◆ What is expected: Copy out, from the data below, each line in which the word "panel" occurs.

----------

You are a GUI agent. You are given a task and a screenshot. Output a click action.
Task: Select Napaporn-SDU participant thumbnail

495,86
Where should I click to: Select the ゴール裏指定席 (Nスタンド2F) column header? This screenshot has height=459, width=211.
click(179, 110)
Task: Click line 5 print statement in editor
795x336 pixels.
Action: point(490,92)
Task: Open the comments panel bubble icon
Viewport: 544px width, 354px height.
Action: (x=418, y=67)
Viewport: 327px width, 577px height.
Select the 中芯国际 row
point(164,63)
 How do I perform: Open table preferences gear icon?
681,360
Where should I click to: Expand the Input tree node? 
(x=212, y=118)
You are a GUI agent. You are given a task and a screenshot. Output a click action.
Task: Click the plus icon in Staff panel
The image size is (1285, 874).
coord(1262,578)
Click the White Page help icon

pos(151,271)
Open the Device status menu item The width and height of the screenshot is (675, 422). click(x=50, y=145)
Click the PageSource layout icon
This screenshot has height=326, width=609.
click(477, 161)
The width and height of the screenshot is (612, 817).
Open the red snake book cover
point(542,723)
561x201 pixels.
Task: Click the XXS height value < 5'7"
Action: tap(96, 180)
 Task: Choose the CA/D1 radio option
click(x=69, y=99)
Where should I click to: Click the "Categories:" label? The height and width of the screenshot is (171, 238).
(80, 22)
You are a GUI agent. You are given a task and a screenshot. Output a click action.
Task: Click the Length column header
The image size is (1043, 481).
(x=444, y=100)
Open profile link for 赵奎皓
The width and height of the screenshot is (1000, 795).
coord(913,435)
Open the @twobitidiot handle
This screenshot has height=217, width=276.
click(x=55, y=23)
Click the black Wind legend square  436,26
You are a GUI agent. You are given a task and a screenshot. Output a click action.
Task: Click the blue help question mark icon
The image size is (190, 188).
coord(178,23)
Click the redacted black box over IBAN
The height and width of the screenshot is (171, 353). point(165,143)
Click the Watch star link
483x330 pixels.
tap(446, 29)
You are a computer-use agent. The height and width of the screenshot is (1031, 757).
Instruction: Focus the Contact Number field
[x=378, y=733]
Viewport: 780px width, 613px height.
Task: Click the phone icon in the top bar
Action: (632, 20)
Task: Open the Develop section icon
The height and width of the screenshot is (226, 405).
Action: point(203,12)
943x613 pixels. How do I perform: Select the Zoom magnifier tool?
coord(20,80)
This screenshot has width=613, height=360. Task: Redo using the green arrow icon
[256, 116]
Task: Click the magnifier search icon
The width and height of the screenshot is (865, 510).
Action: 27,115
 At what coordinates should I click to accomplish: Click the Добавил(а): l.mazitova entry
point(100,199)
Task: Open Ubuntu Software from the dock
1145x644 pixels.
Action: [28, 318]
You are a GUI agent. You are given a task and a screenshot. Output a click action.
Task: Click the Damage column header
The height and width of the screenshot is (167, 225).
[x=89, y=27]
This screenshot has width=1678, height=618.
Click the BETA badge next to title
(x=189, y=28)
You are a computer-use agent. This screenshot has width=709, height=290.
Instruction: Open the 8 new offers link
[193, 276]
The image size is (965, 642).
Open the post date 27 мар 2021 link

----------

◆ Task output:
Task: Open the comments panel bubble icon
Task: Click the plus icon in Staff panel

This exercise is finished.